Romans 9:5 - faux interp that Christ/God is blessed by his people and creation!

Steven Avery

Administrator
One try

Who is giving the blessing?
This is a typical Hebrew doxology, where the ones giving the blessing are implied (i.e., His people and creation) and "Blessed" follows the definition "revered, honored in worship, praised, extoled, exalted, magnified." So it is in Romans 9:5 of Christ. Paul uses the same form of doxology in two other places: (1) Romans 1:25, "and worshipped and served the creature more than the Creator, who is blessed for ever (ὅς ἐστιν εὐλογητὸς εἰς τοὺς αἰῶνας ἀμήν). Amen," and (2) 2 Corinthians 11:31, "The God and Father of our Lord Jesus Christ, which is blessed for evermore (ὁ ὢν εὐλογητὸς εἰς τοὺς αἰῶνας)." I've also noted this before.

Who is blessed​

θεὸς εὐλογητὸς in this construction follows one of the simplest most basic uses of the Greek adjective, which is learned at quite an early stage. The two nominatives together like this means "God is blessed" since the adjective is in the predicate position (i.e., no article). The addition of is or be may be dropped depending on the actual construction, but the underlying meaning does not change. This is why I keep saying your interpretation requires an emendation of the underlying Greek. The text as Paul has written it--without inserting punctuation into the Greek to force a doxology to the Father--has "God" as a predicate nominative/apposition to Christ (i.e.

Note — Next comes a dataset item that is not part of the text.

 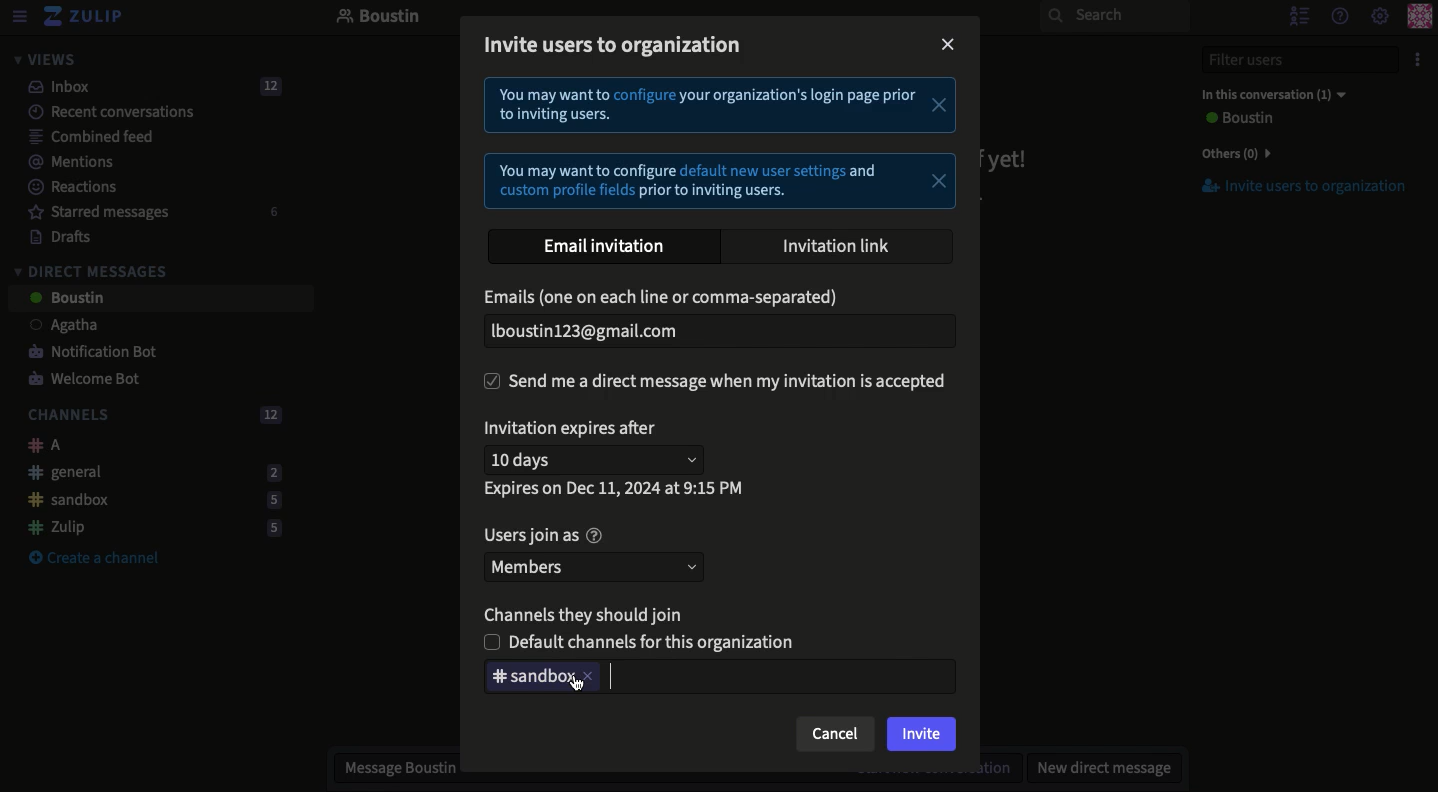 What do you see at coordinates (150, 212) in the screenshot?
I see `Starred messages` at bounding box center [150, 212].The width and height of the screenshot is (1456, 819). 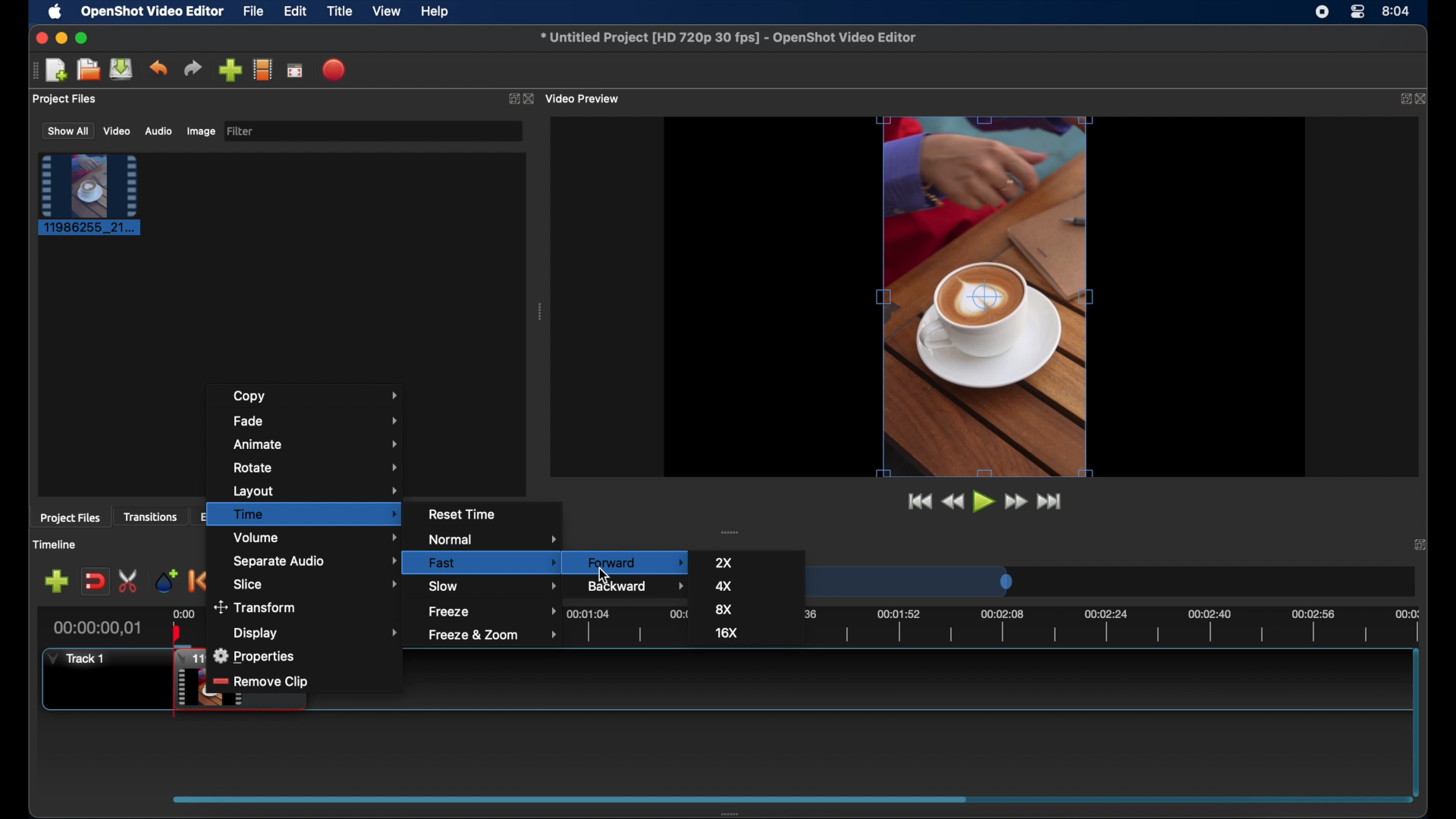 I want to click on freezemneu, so click(x=496, y=611).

Christ is God). Thus, together with "Christ" it means "Christ . . . who is . . . God is blessed."

Lastly, because the whole phrase ὁ ὢν ἐπὶ πάντων θεὸς is substantivized by the article that references ὁ Χριστὸς, the full construction becomes "Christ came, who is over all, God blessed forever." Thus Christ is "over all," is "God," and is "blessed forever." I can no longer add is or be in italics as above because the passage would be misread as a doxology to the Father.
"Blessed" in the sense of "Praised, extolled, exalted, magnified" by His people and His creation. This is an adjective, not a participle verb. Thus unlike a participle it does not require a subject, object, verb construction. The reading of the AV employs a postpositive adjective (thus, no camma. Cf. the English translation of Hippolytus, "He who is over all, God blessed [postpositive], has been born; and having been made man, He is (yet) God forever." etc.)
 

Steven Avery

Administrator
So far I have not seen a single commentary that says that Paul is talking of God being blessed by his people and his creation.
It looks like you are fishing. Do you want to add in the angelic host?

Find such commentators. You have dozens to search out.

Clearly, the AV says no such thing.

And you are changing the AV text to -

“God IS blessed for ever (by creation, etc)”

Even is you claim apposition you have the same double trouble.

“Christ ... (who is) God IS blessed for ever (by creation, etc)”

Without your needed IS, or comma, God is the one blessing. Ooops.